§ Problem requirements
Rewrite the entries below with "Calendar" changed to "Events", leaving everything else as it is.

++++ Data listing

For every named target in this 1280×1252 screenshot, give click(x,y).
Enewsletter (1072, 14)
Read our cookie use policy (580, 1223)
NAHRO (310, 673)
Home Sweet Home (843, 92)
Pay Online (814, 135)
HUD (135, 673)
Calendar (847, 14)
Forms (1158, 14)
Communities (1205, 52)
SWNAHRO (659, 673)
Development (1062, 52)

++++++++

§ Task response
For every named target in this 1280×1252 screenshot, give click(x,y).
Enewsletter (1072, 14)
Read our cookie use policy (580, 1223)
NAHRO (310, 673)
Home Sweet Home (843, 92)
Pay Online (814, 135)
HUD (135, 673)
Events (847, 14)
Forms (1158, 14)
Communities (1205, 52)
SWNAHRO (659, 673)
Development (1062, 52)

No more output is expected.